* **Brief 1**:
Answer these about the phase retrieval paper summary:
(a) What date is given for the listing?
(b) Who is the last author named?
(c) What name does the summary give the new algorithm?

* **Text provided**:
Poisson-Gaussian Holographic Phase Retrieval with Score-based Image Prior

• URL: http://arxiv.org/abs/2305.07712v2
• Date: Wed, 20 Sep 2023 20:03:08 GMT
• Title: Poisson-Gaussian Holographic Phase Retrieval with Score-based Image Prior
• Authors: Zongyu Li, Jason Hu, Xiaojian Xu, Liyue Shen and Jeffrey A. Fessler
• Abstract summary: We propose a new algorithm called "AWFS" that uses the accelerated Wirtinger flow (AWF) with a score function as generative prior. We calculate the gradient of the log-likelihood function for PR and determine the Lipschitz constant. We provide theoretical analysis that establishes a critical-point convergence guarantee for the proposed algorithm.

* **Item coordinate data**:

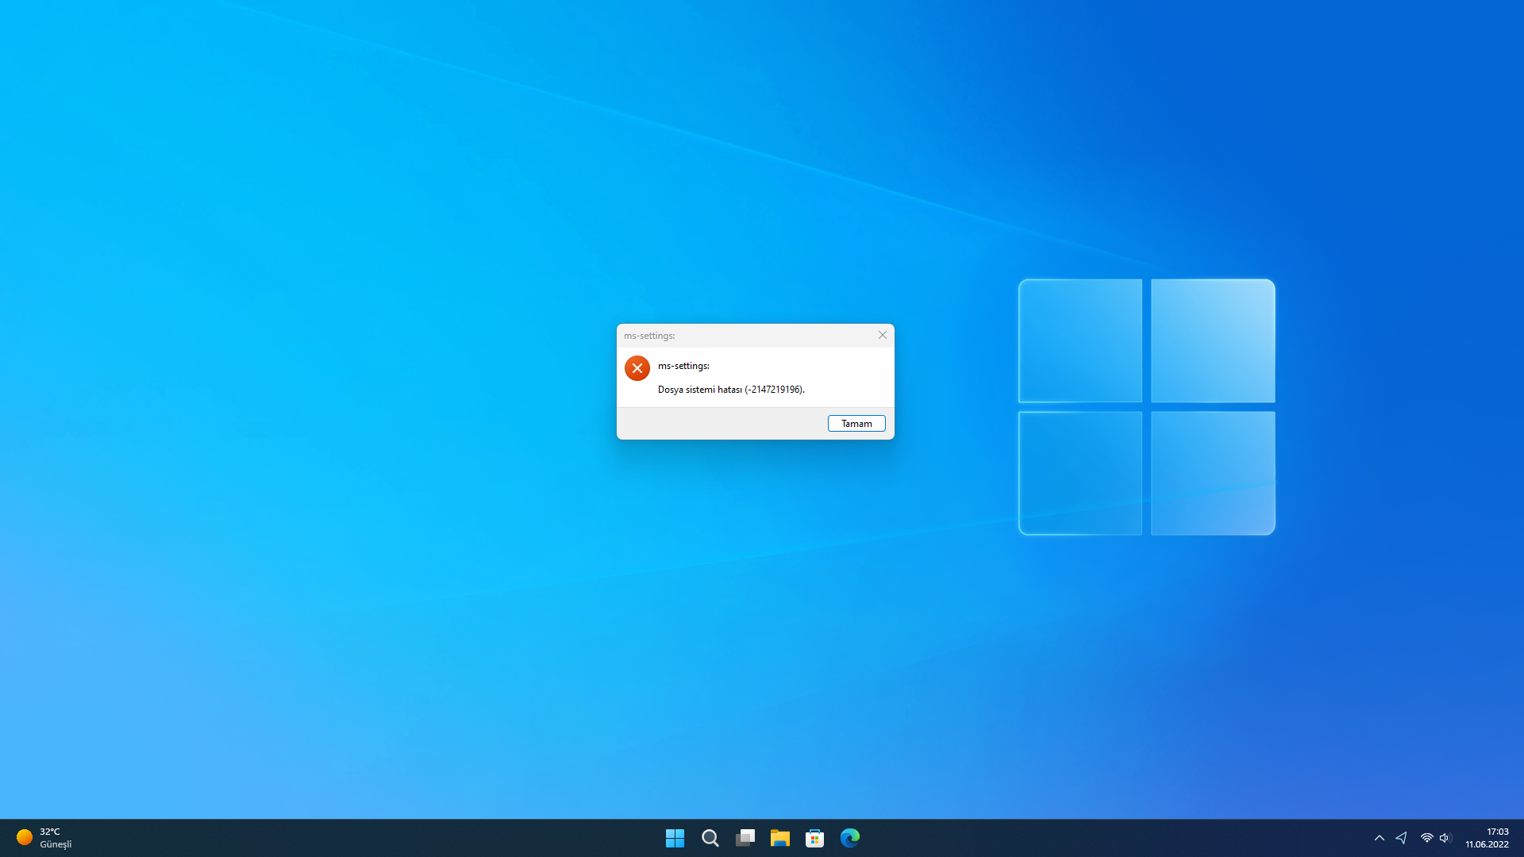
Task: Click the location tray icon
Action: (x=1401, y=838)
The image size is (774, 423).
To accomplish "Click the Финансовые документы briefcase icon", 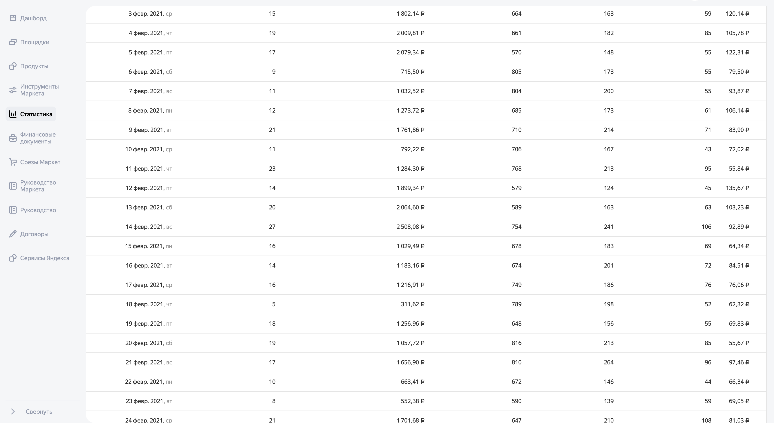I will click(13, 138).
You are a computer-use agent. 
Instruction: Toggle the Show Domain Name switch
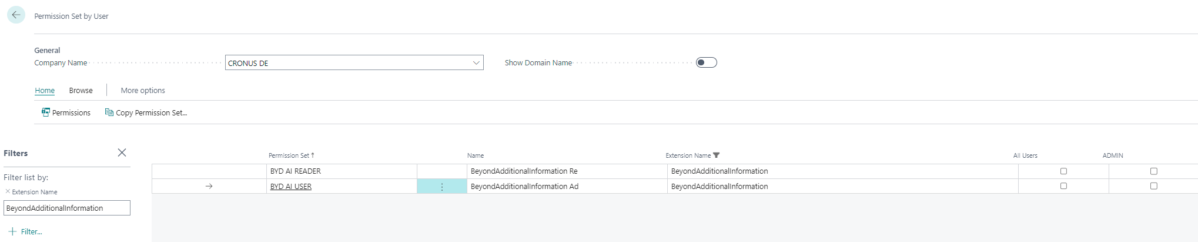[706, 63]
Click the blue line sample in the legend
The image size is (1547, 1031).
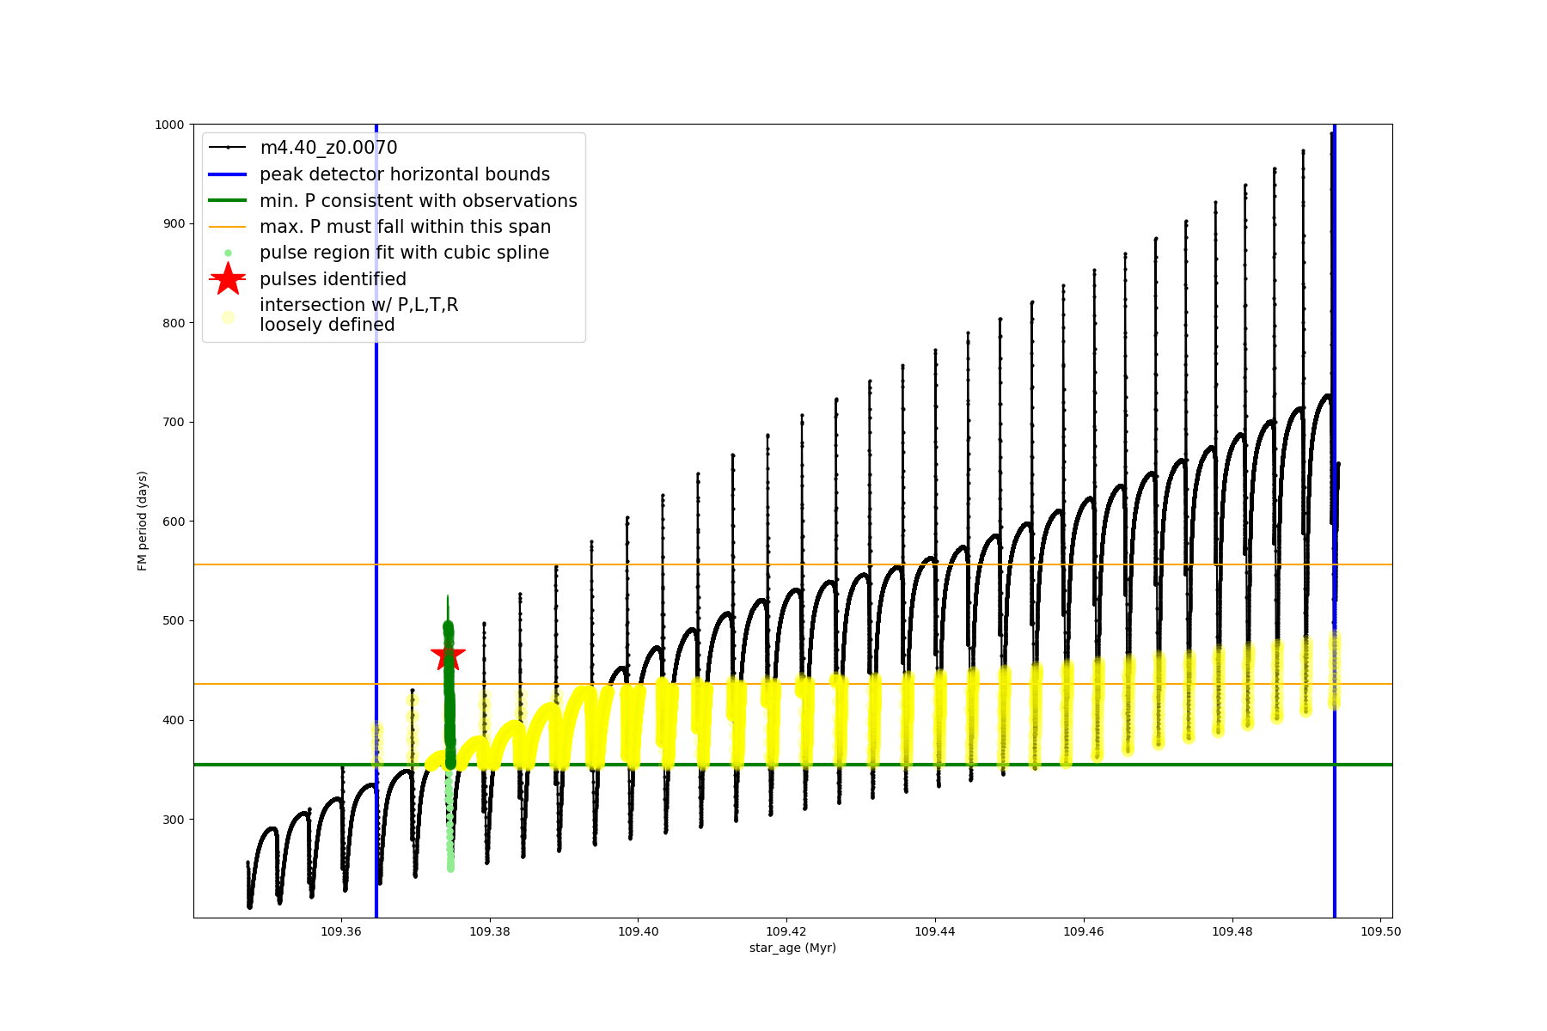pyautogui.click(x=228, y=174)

* **Brief 2**:
Arrange the entries, everything from the line containing "You are a computer-use agent." down to the end of the entries, as a two-column CSV with the columns request and answer, giving one row per request. Put each field in quotes, turn any line breaks into spaces, and leave the pictures out.

* **Output 1**:
(a) Wed, 20 Sep 2023
(b) Jeffrey A. Fessler
(c) AWFS

* **Output 2**:
request,answer
"You are a computer-use agent. Instruction: Toggle the Show Domain Name switch","[706, 63]"
"Click the blue line sample in the legend The image size is (1547, 1031).","pyautogui.click(x=228, y=174)"